EXERCISES:
1/ List every figure number and caption given in the excerpt about the rotating disk erosion facility.
2/ In the excerpt about the rotating disk erosion facility, render this sentence in Spanish: "The mean droplets diameter was defined by using the Sauter Mean Diameter (SMD) method."
3/ Carry on the excerpt about the rotating disk erosion facility past its final sentence.

TEXT PROVIDED:
--------------------
To replicate the multiple degradations caused by LDIE and FAC, the experimental facility was designed by applying the rotating disk method presented in ASTM G73-10 [9] . The rotating disk method is that the rotating test specimens are placed at outer circle with the sprayed droplets from a nozzle. And, this method can easily adjust the colliding velocity with the droplets by controlling the velocity of the disk rotation. And it can easily measure the size of droplets using an ultrahigh-speed camera. On the other hand, it takes time to damage the specimen since the collision frequency is relatively low compared to using the water jet method.

Figure 3 shows the schematic diagram of the experimental facility for replication of the multiple degradations. The experimental facility consists of the water treatment equipment and the rotating disk-and-droplet repetitive impact apparatus. The water treatment equipment can generate the magnetite on the surface of the specimens by adjusting temperature, amine concentration, and dissolved oxygen. A nozzle for generating the liquid droplets and eight test pieces for testing several specimens at the same time were equipped in the rotating apparatus. The water chemistry balancing system and the rotating disk-and-droplet repetitive impact apparatus are shown in Figure 4 and Figure 5.

Figure 3. Schematic diagram of the experimental facility.

Figure 4. Water chemistry balancing system.

Figure 5. Rotating apparatus.

4. Experiment Execution and Results

4.1. Characterization of the Droplets

In order to determine the optimal experimental conditions for the droplet size and the Droplet Number Density (DND), which are the key factors to LDIE, the droplet sizes were analyzed using a strobe light source and an ultrahigh-speed camera, and the Stand-Off Distance (SOD), the nozzle size, and the nozzle pressure differences were tested in advance of the tests for the multiple degradations. As the results of the preparatory experiments, the determined nozzle size and spray angle were 0.9 mm and 65 degree, respectively. And, it was identified that the SOD of 80 - 100 mm shape in pressure difference of 0.5 atm was apparently possible to identify the droplet as shown in Figure 6 and Figure 7. As the pressure difference of the nozzle was increased, the droplet size was inversely decreased gradually.

The mean droplets diameter was defined by using the Sauter Mean Diameter (SMD) method. It is defined as the diameter of a sphere that has the same volume/surface area ratio as a particle of interest based on the method of deciphering several images with the naked eye. In the conditions of the nozzle size of 0.9 mm, the pressure difference of 0.5 atm, and the SOD of 100 mm, the DND was 31 per unit area (mm2) and the SMD was 655 μm.

Figure 6. Droplet sizes and shapes at each pressure difference of the nozzle.

Figure 7. Process of droplets formation at each SOD.

4.2. Experiment Results

The experiments for the multiple degradations of FAC and LDIE were performed for the carbon steel of A106 B and the low alloy steel of A335 P22. Table 1 shows the properties of each material, wherein the Cr content of A335 P22 is nearly 6 times more than that of A106 B, but the yield strength of A335 P22 is approximately 70 percent of the A106 B.
--------------------
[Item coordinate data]

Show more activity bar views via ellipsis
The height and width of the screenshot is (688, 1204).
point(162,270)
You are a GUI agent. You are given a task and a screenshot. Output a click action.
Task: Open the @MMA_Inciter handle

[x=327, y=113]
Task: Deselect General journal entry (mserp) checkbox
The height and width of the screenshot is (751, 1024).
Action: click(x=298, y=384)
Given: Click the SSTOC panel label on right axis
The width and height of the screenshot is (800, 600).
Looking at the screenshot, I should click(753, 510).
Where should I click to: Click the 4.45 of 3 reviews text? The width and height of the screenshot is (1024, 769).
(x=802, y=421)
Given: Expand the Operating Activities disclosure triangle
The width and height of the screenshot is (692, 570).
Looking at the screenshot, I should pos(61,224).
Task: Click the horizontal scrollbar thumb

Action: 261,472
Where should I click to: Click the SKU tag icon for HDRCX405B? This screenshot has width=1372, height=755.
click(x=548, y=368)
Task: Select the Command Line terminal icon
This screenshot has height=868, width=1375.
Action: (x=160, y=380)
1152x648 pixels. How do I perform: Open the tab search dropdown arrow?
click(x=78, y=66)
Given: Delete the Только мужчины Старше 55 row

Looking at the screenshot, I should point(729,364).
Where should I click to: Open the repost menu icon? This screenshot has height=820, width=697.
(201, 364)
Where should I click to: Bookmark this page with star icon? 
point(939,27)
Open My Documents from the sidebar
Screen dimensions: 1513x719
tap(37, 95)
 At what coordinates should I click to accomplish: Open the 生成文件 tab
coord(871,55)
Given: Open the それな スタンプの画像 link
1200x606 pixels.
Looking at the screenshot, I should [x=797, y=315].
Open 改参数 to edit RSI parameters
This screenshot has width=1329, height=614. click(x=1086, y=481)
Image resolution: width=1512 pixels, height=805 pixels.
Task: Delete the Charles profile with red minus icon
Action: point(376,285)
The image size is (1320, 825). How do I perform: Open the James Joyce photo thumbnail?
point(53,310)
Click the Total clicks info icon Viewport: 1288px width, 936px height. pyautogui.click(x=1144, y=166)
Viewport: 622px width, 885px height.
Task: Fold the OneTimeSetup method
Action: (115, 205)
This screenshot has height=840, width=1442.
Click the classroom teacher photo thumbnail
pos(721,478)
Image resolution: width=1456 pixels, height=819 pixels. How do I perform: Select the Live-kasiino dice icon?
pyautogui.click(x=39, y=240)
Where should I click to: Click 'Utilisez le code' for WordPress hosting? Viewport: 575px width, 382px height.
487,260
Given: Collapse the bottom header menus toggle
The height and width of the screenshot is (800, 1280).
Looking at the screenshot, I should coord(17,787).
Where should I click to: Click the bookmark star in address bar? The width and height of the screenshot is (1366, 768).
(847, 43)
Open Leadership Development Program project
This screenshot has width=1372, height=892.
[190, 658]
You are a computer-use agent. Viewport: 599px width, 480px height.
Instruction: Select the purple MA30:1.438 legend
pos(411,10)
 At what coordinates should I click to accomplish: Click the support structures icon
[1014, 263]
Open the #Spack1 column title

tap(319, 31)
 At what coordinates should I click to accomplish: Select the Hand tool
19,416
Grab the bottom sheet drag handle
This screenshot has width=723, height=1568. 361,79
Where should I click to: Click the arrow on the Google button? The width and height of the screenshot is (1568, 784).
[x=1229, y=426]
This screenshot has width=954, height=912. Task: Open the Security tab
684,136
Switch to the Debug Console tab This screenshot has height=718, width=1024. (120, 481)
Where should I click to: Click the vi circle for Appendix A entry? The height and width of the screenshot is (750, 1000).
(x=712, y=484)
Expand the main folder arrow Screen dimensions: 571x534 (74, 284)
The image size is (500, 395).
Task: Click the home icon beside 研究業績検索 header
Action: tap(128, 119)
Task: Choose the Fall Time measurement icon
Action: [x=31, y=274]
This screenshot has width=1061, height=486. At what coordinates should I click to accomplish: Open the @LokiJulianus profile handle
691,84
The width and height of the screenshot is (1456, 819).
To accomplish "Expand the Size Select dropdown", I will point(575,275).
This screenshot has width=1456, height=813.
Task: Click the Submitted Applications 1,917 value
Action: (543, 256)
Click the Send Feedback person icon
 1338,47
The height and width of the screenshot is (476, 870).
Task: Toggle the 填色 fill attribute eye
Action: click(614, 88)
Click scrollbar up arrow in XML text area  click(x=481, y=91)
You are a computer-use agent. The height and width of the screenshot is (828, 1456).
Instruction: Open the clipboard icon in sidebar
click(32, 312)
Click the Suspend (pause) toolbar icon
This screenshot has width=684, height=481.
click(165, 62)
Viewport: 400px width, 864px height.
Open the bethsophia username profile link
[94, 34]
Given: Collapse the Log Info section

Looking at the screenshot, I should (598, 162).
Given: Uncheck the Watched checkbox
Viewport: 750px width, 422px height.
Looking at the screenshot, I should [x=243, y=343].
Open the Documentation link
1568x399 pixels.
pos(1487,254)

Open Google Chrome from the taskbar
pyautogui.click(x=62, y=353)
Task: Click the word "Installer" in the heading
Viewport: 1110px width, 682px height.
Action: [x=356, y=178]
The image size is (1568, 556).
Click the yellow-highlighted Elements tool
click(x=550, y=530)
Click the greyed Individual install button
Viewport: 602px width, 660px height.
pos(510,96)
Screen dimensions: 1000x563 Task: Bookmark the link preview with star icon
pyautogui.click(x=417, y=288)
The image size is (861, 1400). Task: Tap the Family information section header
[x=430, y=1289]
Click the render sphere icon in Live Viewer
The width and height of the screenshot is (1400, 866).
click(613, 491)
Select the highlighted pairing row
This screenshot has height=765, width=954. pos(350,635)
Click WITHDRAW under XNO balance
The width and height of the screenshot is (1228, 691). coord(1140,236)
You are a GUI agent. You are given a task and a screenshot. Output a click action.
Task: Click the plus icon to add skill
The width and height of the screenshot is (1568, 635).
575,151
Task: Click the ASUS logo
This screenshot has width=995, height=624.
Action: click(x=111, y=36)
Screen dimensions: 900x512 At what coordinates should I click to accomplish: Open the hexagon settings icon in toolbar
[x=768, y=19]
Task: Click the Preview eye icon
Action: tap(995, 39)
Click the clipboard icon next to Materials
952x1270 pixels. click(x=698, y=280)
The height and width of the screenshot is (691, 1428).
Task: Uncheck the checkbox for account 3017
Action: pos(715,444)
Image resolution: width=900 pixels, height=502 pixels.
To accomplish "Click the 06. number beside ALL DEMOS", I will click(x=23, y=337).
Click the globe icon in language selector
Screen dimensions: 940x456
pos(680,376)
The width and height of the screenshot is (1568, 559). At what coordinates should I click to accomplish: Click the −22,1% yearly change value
--------------------
OUTPUTS:
1/
Figure 3. Schematic diagram of the experimental facility.
Figure 4. Water chemistry balancing system.
Figure 5. Rotating apparatus.
Figure 6. Droplet sizes and shapes at each pressure difference of the nozzle.
Figure 7. Process of droplets formation at each SOD.

2/ El diámetro medio de las gotas se definió mediante el método del diámetro medio de Sauter (SMD).

3/
For these two materials, the experiment was performed under the following conditions.

- pH: 4, 4.5, and 5,

- Velocities: 80, 100, and 120 m/s,

- Droplet sizes: 400 and 600 μm.

Figure 8 shows the state of the specimens before and after the experiment of the low-alloy steel (A335 P22) and the carbon steel (A106 B). After the experiments, the magnetite was formed on the surface of each specimen. In this figure, the surface of the specimen A106 B is much darker than the surface of the specimen A335 P22, which means that the formed magnetite on the surface of the A106 B was more than that of the surface of the A335 P22 in the same time. Figure 9 shows SEM images of each surface by time evolution under the conditions at pH 4, the droplets velocity of 120 m/s and the droplets diameter of 600 mm. As a result, A106 B was damaged faster than A335 P22 in the beginning of the experiment, but it was hard to identify which specimens were more damaged after 100 hours.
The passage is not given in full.